### What you have to do
Verbatim repeat, images excluded. Give each entry again as written.

Collected data:
++++++

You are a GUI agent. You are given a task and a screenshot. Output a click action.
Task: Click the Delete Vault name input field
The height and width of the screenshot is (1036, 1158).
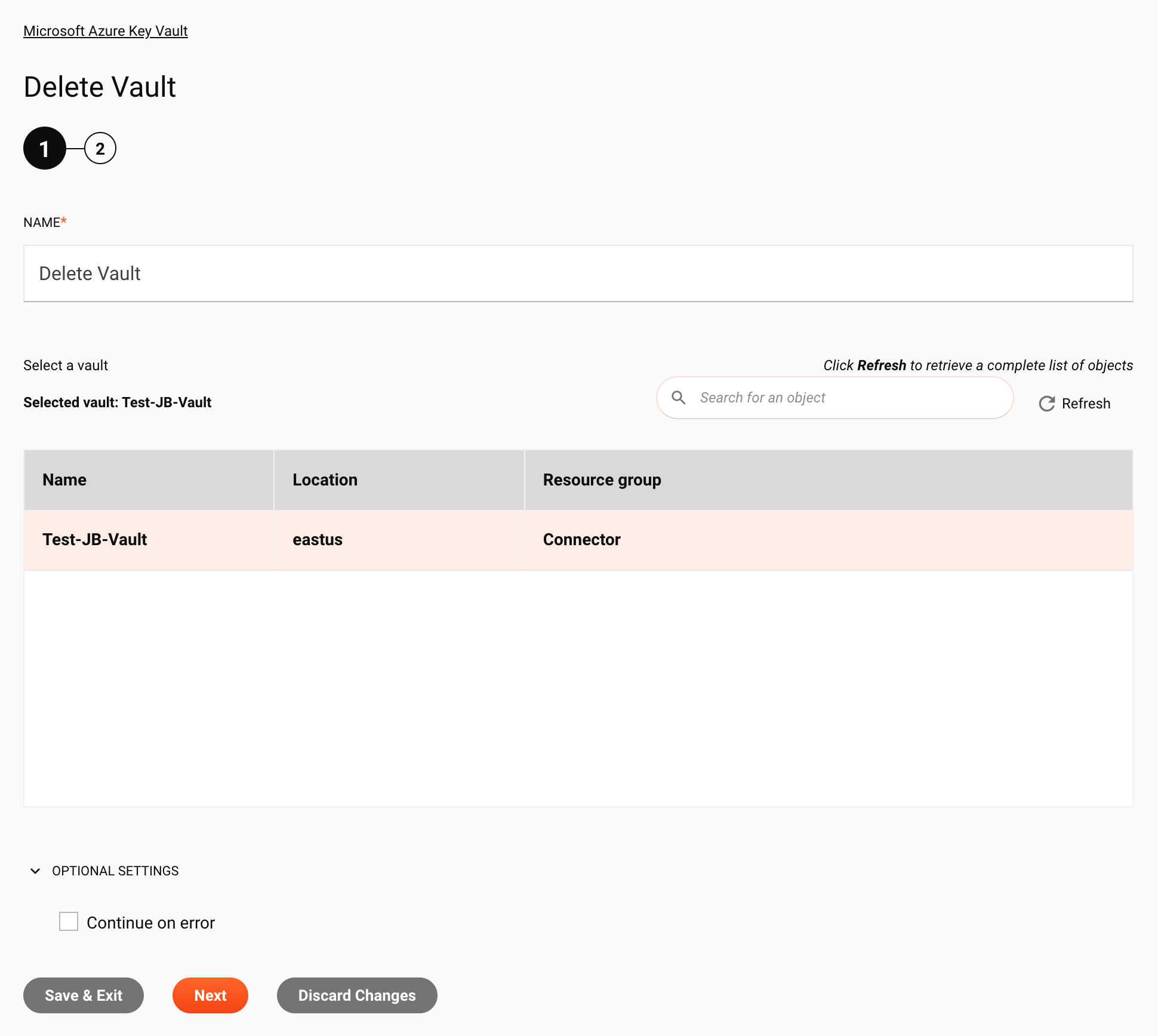click(x=578, y=273)
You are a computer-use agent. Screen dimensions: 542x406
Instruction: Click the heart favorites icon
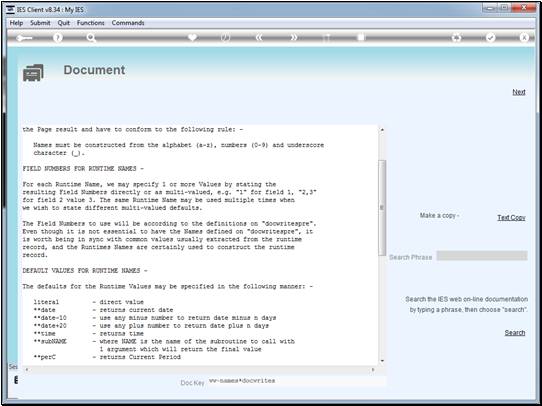(192, 37)
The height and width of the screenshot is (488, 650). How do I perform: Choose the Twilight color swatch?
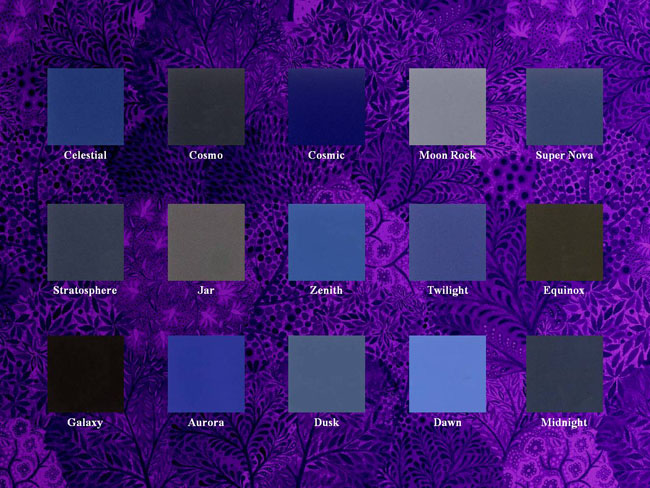point(447,242)
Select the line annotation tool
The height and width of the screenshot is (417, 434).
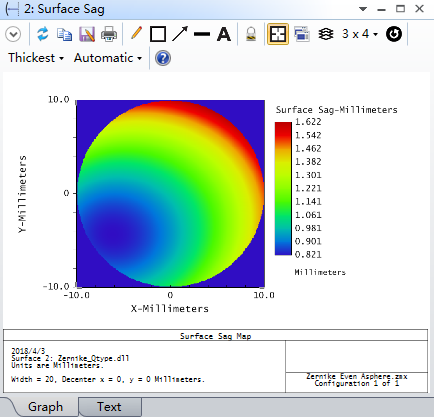tap(202, 34)
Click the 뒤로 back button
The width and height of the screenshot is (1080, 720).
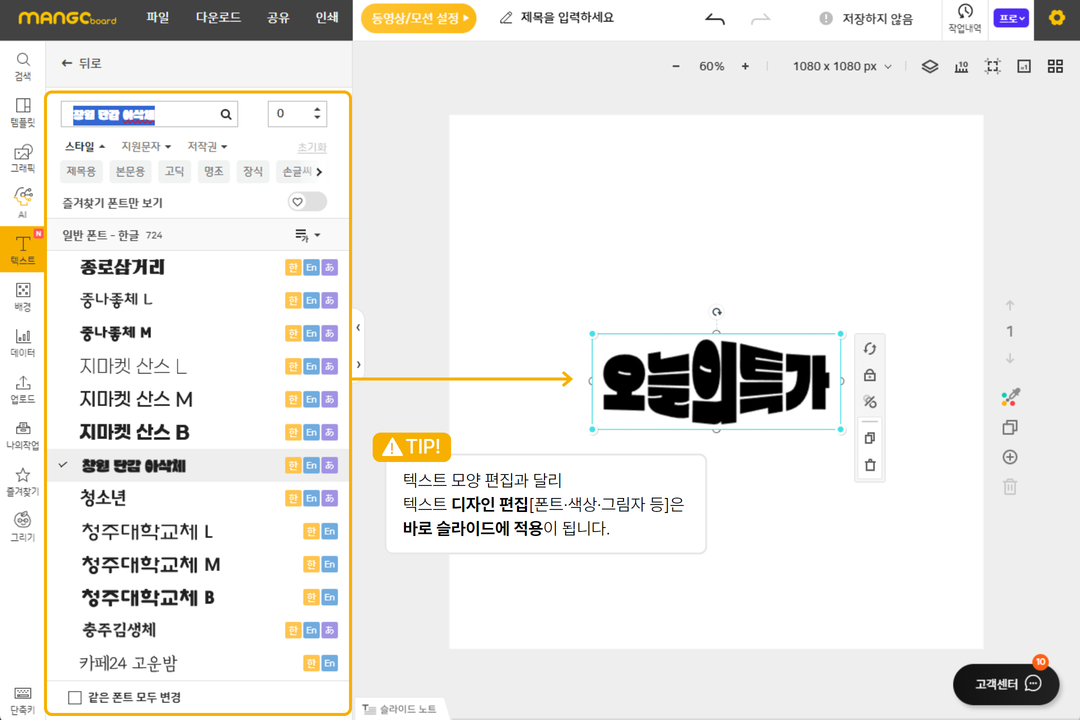pyautogui.click(x=81, y=63)
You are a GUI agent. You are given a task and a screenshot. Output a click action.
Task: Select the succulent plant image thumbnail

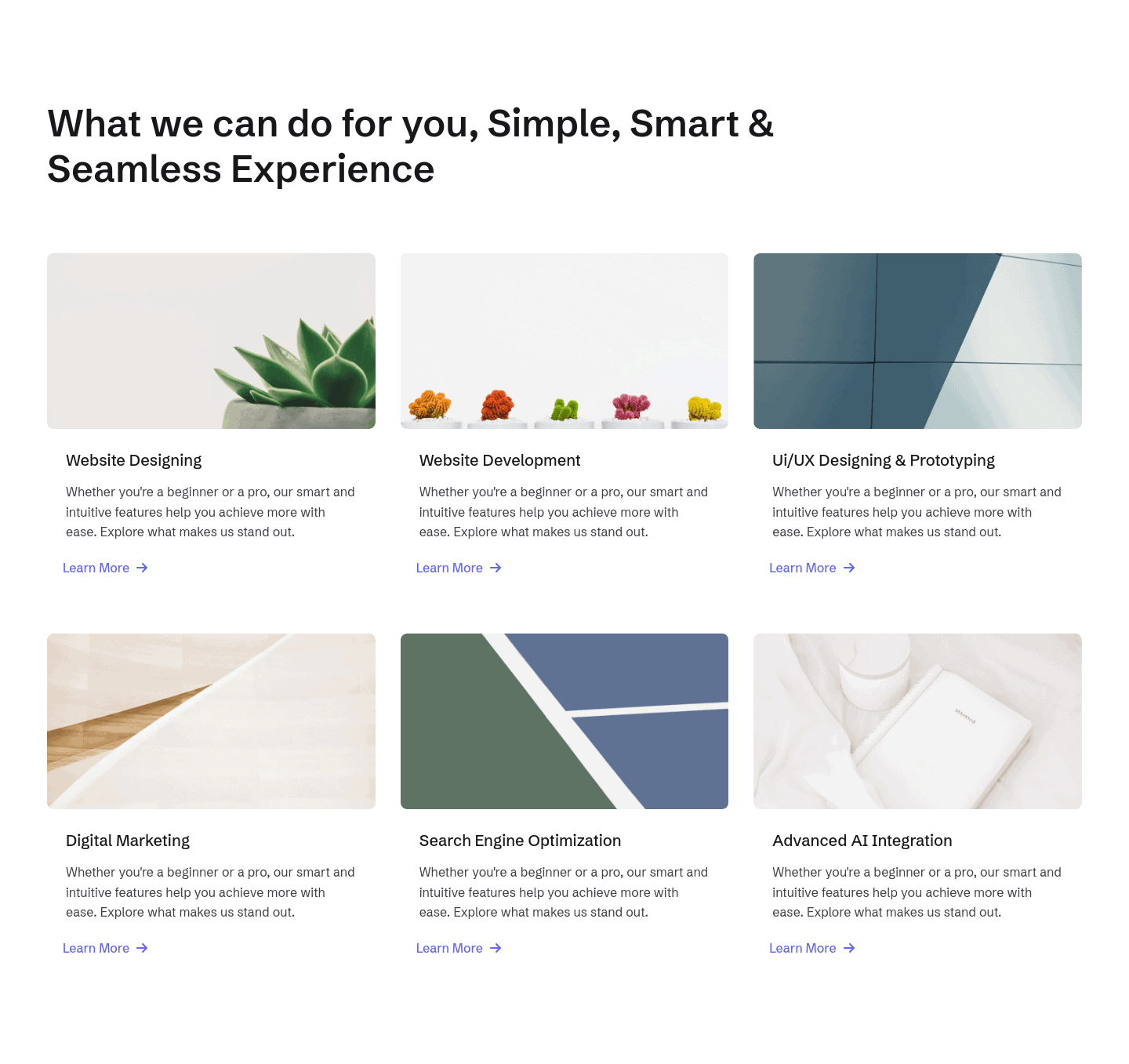tap(211, 341)
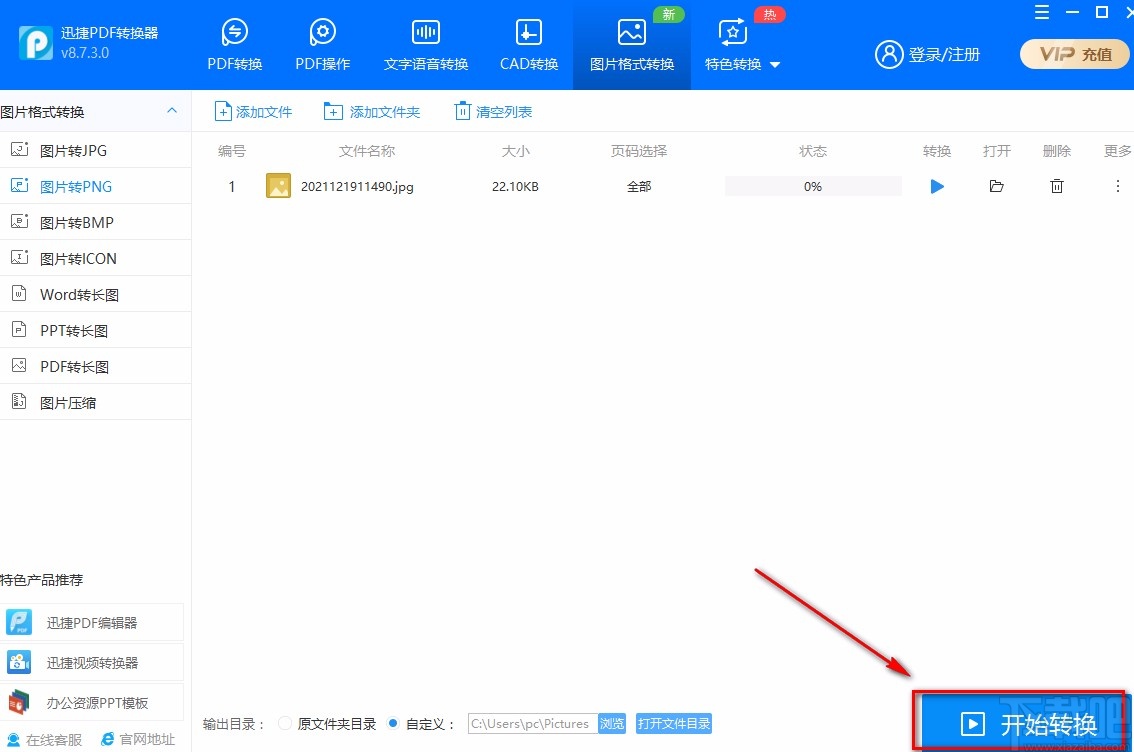
Task: Click 打开文件目录 to view files
Action: (x=674, y=723)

++++++

### Response below
You are a GUI agent. You are given a task and a screenshot. Output a click action.
Task: Click the Delete Vault name input field
The height and width of the screenshot is (1036, 1158).
click(x=578, y=273)
You are a computer-use agent. Screen dimensions: 542x406
Instruction: Click the heart favorites icon
(192, 37)
The height and width of the screenshot is (488, 650). How do I perform: Choose the Twilight color swatch?
point(447,242)
Select the line annotation tool
The height and width of the screenshot is (417, 434).
tap(202, 34)
Click the 뒤로 back button
The width and height of the screenshot is (1080, 720).
pyautogui.click(x=81, y=63)
You are a GUI agent. You are given a task and a screenshot. Output a click action.
Task: Select the succulent plant image thumbnail

tap(211, 341)
Task: Click 打开文件目录 to view files
Action: (x=674, y=723)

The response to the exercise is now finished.